◆ **Data for the task**:
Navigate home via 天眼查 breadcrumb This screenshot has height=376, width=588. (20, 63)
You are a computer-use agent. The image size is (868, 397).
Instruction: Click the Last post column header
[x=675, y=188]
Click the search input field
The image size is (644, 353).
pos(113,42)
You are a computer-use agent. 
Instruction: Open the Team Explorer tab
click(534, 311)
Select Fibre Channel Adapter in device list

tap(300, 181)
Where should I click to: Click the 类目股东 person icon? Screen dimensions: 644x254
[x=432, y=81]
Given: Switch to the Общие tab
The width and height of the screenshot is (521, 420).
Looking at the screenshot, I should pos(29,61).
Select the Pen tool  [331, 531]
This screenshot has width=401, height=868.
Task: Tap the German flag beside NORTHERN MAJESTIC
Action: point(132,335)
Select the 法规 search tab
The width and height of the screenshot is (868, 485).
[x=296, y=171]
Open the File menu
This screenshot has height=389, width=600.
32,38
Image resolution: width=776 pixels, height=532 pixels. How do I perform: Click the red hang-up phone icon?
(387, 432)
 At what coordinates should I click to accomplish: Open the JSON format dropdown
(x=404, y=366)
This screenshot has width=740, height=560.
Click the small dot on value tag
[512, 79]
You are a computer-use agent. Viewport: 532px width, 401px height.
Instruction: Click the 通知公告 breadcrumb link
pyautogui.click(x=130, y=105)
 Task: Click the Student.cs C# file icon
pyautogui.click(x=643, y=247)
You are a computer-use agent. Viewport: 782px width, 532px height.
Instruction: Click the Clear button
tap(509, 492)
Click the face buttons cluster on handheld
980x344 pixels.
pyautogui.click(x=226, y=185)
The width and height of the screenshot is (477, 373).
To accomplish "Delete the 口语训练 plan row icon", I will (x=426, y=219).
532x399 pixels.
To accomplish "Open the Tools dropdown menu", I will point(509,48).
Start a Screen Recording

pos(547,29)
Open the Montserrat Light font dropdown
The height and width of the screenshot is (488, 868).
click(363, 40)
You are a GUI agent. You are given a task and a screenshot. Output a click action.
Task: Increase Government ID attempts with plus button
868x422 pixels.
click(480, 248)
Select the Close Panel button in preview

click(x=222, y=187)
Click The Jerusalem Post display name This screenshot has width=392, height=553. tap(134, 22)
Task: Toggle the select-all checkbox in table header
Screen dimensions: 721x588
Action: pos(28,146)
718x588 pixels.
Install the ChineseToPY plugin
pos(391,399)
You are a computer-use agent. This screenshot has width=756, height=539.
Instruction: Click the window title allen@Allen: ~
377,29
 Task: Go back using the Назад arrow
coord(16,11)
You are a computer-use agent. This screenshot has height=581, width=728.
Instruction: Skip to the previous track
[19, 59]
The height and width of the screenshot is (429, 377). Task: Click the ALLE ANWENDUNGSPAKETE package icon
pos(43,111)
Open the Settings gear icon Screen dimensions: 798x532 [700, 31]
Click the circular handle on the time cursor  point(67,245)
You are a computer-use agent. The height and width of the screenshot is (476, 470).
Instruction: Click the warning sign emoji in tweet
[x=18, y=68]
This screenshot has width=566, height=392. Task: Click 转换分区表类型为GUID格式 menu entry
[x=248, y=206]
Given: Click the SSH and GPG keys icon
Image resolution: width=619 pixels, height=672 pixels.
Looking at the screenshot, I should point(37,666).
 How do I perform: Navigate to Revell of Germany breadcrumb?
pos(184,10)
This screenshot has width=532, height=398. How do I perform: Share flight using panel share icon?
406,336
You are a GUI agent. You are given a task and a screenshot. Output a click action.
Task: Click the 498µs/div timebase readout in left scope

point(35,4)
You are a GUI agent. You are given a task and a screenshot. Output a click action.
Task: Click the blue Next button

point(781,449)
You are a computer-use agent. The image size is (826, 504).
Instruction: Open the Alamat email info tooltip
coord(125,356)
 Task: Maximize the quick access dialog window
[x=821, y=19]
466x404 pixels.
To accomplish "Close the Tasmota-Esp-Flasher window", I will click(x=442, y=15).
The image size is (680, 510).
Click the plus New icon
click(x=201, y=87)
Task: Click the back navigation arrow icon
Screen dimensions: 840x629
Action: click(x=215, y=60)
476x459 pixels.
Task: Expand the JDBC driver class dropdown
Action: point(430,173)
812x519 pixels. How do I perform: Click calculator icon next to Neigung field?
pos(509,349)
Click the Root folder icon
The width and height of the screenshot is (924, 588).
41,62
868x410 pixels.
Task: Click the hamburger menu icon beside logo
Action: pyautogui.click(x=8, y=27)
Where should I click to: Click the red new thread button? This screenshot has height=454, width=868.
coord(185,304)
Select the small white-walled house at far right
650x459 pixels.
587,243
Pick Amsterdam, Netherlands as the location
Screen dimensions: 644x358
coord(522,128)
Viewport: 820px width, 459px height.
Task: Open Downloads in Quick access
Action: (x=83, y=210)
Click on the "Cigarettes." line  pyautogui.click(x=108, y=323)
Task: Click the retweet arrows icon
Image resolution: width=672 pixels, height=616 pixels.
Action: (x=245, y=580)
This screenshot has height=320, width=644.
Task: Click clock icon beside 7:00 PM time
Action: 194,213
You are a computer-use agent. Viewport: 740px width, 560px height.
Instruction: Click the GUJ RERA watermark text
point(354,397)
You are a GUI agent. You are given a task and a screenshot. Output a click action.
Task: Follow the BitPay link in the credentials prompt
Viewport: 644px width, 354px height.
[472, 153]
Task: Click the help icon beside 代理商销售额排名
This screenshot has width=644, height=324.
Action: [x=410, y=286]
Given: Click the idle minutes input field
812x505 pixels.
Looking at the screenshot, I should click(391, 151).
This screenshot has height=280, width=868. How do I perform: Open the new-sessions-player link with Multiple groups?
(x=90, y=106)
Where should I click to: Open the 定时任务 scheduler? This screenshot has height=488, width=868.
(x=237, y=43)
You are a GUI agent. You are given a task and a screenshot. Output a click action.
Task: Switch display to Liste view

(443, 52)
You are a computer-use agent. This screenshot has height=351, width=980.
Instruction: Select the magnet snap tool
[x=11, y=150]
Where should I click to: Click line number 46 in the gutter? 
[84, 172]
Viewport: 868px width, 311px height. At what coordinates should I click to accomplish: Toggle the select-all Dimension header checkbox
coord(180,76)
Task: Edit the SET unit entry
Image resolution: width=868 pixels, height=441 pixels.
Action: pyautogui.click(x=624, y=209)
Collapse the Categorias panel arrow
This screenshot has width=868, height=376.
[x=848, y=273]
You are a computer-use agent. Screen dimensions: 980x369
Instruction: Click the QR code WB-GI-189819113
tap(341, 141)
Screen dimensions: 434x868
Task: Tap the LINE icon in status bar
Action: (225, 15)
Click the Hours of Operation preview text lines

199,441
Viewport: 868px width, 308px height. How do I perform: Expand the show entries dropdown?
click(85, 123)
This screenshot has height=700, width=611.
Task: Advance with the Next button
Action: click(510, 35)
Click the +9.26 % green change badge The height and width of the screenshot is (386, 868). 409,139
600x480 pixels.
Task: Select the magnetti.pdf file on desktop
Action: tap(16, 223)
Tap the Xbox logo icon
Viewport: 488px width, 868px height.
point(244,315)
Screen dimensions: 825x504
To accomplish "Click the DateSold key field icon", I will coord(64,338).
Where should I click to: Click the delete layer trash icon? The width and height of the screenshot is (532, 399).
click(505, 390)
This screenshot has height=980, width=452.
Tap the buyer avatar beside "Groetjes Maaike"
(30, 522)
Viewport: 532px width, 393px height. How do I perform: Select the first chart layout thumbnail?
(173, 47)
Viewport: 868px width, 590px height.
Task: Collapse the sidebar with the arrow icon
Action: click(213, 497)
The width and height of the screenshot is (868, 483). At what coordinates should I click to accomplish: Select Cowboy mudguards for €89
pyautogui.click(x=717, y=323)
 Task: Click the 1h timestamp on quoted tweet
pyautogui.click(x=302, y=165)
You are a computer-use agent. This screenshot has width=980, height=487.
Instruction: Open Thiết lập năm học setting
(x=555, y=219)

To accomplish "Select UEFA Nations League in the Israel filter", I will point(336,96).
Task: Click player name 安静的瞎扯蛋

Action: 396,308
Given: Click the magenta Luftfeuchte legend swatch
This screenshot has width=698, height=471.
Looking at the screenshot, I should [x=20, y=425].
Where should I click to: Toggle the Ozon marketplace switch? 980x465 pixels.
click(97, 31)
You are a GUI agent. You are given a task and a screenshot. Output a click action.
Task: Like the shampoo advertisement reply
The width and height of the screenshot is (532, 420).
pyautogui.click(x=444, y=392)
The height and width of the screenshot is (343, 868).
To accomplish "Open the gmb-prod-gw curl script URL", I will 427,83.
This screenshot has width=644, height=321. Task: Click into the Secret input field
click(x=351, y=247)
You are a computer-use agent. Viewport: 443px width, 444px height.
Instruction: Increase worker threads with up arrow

◆ **Exercise objective**:
Looking at the material above, please state how many lines include the string "will", and give only that number.

◆ **Answer to this problem**:
6